Hello @lahnlaw Nice to e-meet you here. I am Scott and I will start by saying I sympathize with your concerns about your gramps. I was the primary caregiver for my wife while she fought brain cancer for 14+ years. She, too, got her second opinion at Mayo after her initial diagnosis at the Northwestern University Hospitals in Chicago when she was 49..
While I do not know anything more than what you posted here I will share just a couple of thoughts based on my experiences with my wife.
First, do not ever lose hope.
Second, do not think of hospice as 'throwing in the towel'. My wife was in home hospice care (after her Mayo neuro-oncologist prescribed it) for 14 months, when they thought she wouldn't live 5. It was wonderful, patient-centered care that far, far, far exceeded any of her prior care from her local GP. It gave her confidence, support, quicker adjustments, and as I said true patient-centered care.
Third, be sure you talk though any and all major decision points with your grandpa if those haven't already been addressed -- final wishes,
living will, POA, etc.

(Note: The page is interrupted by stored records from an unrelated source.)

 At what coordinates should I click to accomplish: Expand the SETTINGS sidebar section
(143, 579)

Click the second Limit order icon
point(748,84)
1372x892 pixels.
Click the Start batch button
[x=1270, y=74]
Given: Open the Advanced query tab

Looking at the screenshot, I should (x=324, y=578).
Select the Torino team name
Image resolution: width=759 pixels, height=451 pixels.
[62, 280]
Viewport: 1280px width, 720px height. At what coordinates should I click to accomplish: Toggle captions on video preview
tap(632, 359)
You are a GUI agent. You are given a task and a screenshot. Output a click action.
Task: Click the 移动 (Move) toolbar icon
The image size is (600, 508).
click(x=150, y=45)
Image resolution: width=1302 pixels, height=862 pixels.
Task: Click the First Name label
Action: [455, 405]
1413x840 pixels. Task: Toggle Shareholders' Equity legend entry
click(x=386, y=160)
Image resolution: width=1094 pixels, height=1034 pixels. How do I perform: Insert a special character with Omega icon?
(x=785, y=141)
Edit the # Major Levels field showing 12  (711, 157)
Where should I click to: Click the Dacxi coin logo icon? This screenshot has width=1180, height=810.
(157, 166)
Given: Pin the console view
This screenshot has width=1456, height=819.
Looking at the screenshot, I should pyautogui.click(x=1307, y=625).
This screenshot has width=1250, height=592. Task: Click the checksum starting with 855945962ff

They were tough talks for my wife and I to have, but in the end it greatly helped her and our family members.
Please feel free to ask any questions you might have --- and remember you are not alone in this journey even though it often feels like it.
Peace & strength!
Thanks Scott. I appreciate your reply and your encouraging words. It has been a tough week, but I am sure we have tougher ones ahead. I must continue to remember that this is not in my hands and that I am powerless when it comes to determining or directing the outcome. However, I will remain hopeful and positive, and pray that my family can do the same. All the best to you.